I think I was between my junior and senior year when I met a UT journalism professor and I told him I was trying to figure out what to do. He encouraged me to think about journalism. He had been a professor before at the University of Missouri and said they had a good master's program. So I ended up finishing my astronomy degree at UT and then going on to journalism.

You worked at the Houston Chronicle at a time when the internet was turning that whole industry upside down. How did that affect you?
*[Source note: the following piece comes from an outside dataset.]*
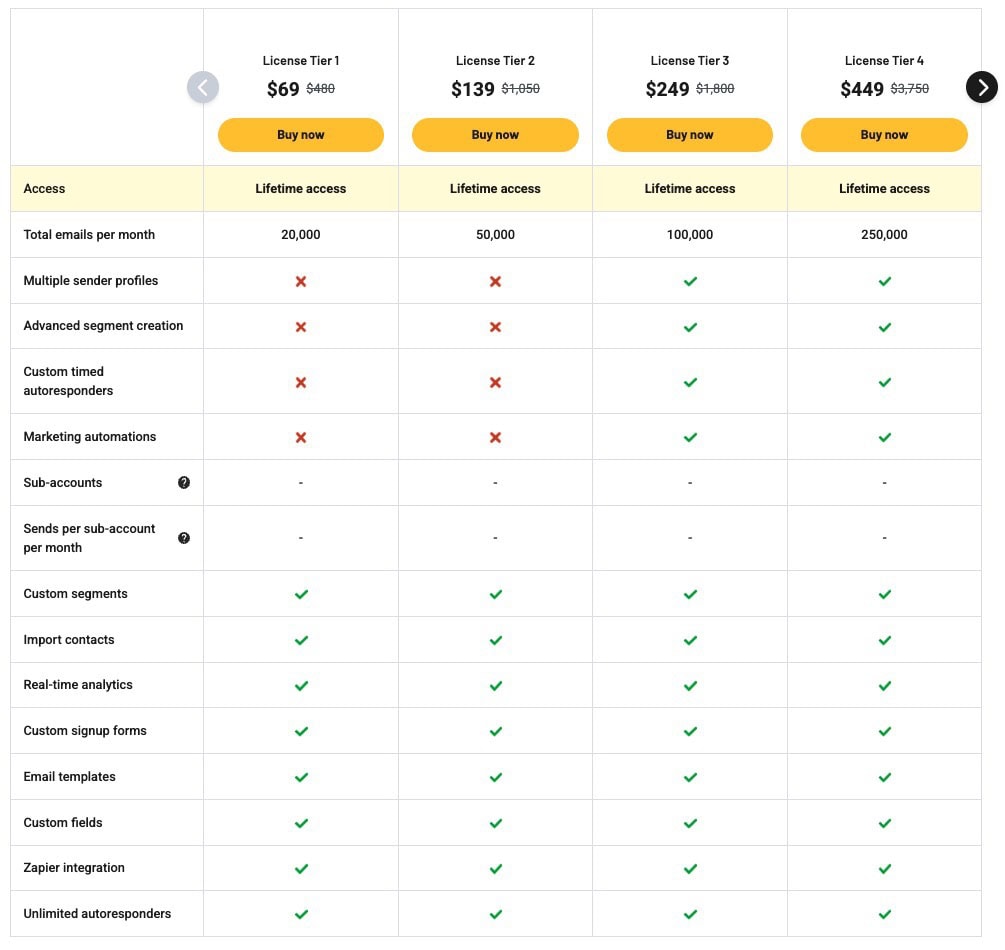This screenshot has height=950, width=1005.
Task: Click the red cross for Tier 1 Multiple sender profiles
Action: (300, 281)
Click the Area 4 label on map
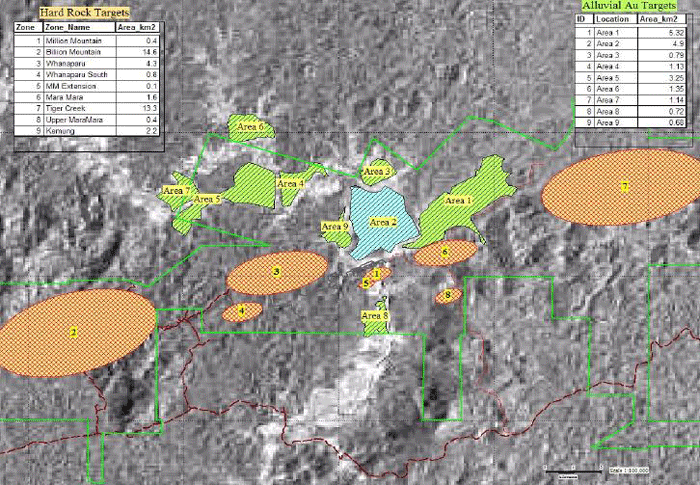Screen dimensions: 700x485 click(x=292, y=184)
Before the internet, if you were writing a weather forecast for a print newspaper, by the time people were reading it the next day, it was already 12 hours old. How could you compete with the TV guys who go live with updated information and graphics? The internet changed that. I started the SciGuy Blog where I could write about science and weather. All of a sudden, you could be competitive with television. And so that actually really helped my career because on one hand newspapers were losing their influence traditionally, but at least for the weather coverage, we were able to gain influence in areas traditionally dominated by television.

You also became a certified meteorologist and run the website Space City Weather. Tell me about that.

I'm writing for the mothers in the Houston area who are trying to make decisions about their families and maybe they don't want to watch the television news, or they don't have time. So I'm basically telling them what they need to know, what they really should worry about and what they don't have to worry about. We offer people trust.

So much of meteorology is communicating uncertainty. All kinds of forecasts—rainfall, temperature, when and where a hurricane will make landfall—everything is a probability. I'm able to forecast, but I think my greater strength is then communicating those uncertainties to people in a way that is genuine.

There's a lot of pressure on TV and online weather sites to be sensational. So even if there isn't much threat to Houston from a hurricane, the tendency is to play up the threat. I've become known for my no-hype philosophy.

Yet even being only part-time with meteorology, you predicted Houston's extreme flooding days before Hurricane Harvey hit. Your posts during the storm went viral. How did that feel?

I was at an event at Rice University a few weeks later, and I found out the professors and students had all been reading our posts during the storm. It was pretty gratifying that the nerdiest, smartest people in the city found that valuable. Other people told me, "I wasn't sure if this was real or if we should be worried, but if you guys are saying we should pay attention to it, then we should probably pay attention to it." There was a recognition that we were not there crying wolf all the time. It was just me sitting behind a computer trying to help people understand what was happening and making sense from all the information overload they were getting. It's been incredibly gratifying to see how much people valued and used the site during the storm.